Two days later, Grace kept her promise and wrote to Oliver urging him to write and tell her all the local news.

A week later, she wrote again, and the one after that, but no reply was forthcoming. Waiting a couple of weeks she tried again, but no joy, she still never heard from Oliver. Sadly, she decided, Oliver had forgotten all about her or was not very keen to keep in touch.

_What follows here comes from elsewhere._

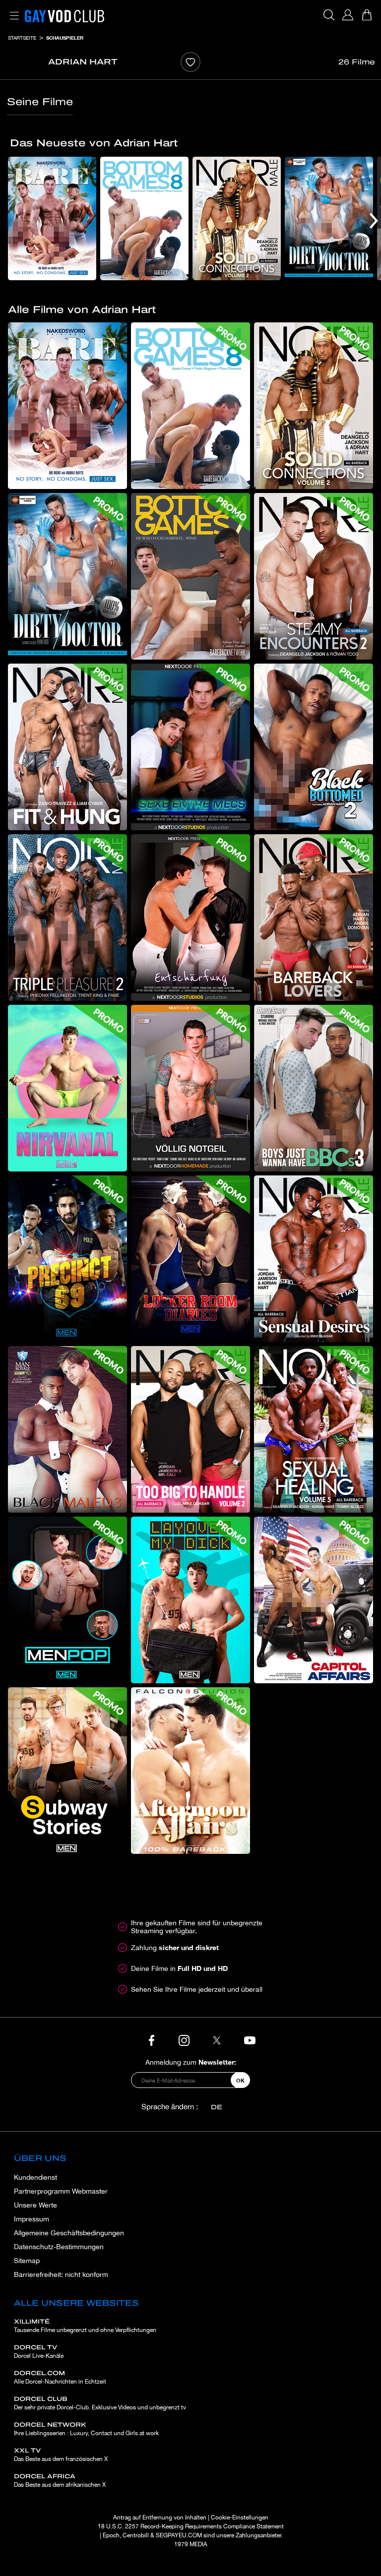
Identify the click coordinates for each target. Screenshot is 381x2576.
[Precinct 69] (67, 1258)
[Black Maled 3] (67, 1429)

Grace, settled into the routine of her new life and Oliver drifted to the dark corners of her memory box. With time Grace trained to be a nurse and after several years opened her own nursing home. Her mother died suddenly and as an only child, the funeral arrangements and clearing out the family home were down to her.

While grace was clearing her mother’s desk, she found a folder containing a bundle of letters. At first she thought that they might have been from her father, and sent to her mother before his death many years earlier.

Turning the bundle over, Grace gasped. The letters were all addressed to her and not her mother. The handwriting was familiar and a tear escaped from the corner of her eye. Oliver had written. Not once but every week for several months, long after Grace had stopped and thought she was forgotten.

Why? Why? Why? Asked Grace. Her mother had never mentioned Oliver’s name since they left the shores of Ireland, yet she kept these letters. All unopened!

It took three full days for Grace to work up the courage to write to the only address she had for Oliver and she included her phone number along with the address. Two days later the phone rang as she was about to make dinner.

It was Oliver.

Food was forgotten. They talked for a couple of hours, catching up on all that had happened in the intervening years. They vowed never to lose contact again. A month later Oliver travelled over for a long weekend.
Within the year, Grace sold the Nursing Home to her deputy, then packed up her belonging and headed home to marry Oliver. They never looked back. They were a wonderful couple, meant to be together and brought joy to all around them.

In the latter part of last year Grace became unwell and suffered great pain, seeking the help from her local medical practice, painkillers were suggested and prescribed, with Grace being told it was muscular. Showing no sign of abating, the pain increased all the while and stronger painkillers were administered. Oliver worried, but Grace tried to reassure him.

One morning Grace looked grey and unable to sit up in bed. Oliver decided he had enough. He changed his plans for the day and went straight to the doctor’s surgery. He did not mince his words and told them that he was prepared to sit there all day until a doctor came home with him to see Grace.

A doctor did go with Oliver. On examining Grace, he had her admitted to hospital immediately. Tests and scans began. Two days later Grace was told she had cancer.

Oliver went to see the Consultant and discovered the pain was due to a large mass pressing on Grace’s spine. As that sank in, Oliver asked, like we all would “How many years would you say Grace has left?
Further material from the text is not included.